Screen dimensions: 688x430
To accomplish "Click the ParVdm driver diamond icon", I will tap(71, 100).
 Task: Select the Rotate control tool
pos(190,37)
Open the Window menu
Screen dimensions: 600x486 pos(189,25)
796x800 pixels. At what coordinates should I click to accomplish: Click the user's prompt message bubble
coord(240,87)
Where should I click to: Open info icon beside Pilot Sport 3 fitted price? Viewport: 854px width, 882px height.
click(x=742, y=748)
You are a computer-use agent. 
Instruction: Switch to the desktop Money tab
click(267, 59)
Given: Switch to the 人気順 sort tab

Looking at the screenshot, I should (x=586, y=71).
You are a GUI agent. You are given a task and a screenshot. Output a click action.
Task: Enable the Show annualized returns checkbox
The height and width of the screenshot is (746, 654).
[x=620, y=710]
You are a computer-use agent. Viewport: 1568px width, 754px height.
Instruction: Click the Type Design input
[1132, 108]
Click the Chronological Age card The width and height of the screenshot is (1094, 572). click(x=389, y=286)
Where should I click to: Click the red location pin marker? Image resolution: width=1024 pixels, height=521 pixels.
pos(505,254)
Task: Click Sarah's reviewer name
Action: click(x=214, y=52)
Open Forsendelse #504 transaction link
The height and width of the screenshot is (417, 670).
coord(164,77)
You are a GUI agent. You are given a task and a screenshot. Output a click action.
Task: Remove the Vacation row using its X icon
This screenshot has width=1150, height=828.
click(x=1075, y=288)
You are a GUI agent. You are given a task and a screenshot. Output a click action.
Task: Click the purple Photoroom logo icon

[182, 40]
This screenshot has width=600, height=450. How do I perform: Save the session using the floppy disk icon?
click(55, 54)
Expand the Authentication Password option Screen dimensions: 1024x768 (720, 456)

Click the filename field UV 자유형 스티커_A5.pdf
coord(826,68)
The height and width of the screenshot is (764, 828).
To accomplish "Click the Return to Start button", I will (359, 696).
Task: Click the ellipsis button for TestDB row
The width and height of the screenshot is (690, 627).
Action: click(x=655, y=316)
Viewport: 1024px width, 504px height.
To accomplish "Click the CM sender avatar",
* * *
- **YOUR TASK**
Return, from the entries, each line that holds "computer".

- **SOLUTION TO THE PROBLEM**
You are a computer-use agent. 
You are a computer-use agent. Viewport: 1568px width, 754px height.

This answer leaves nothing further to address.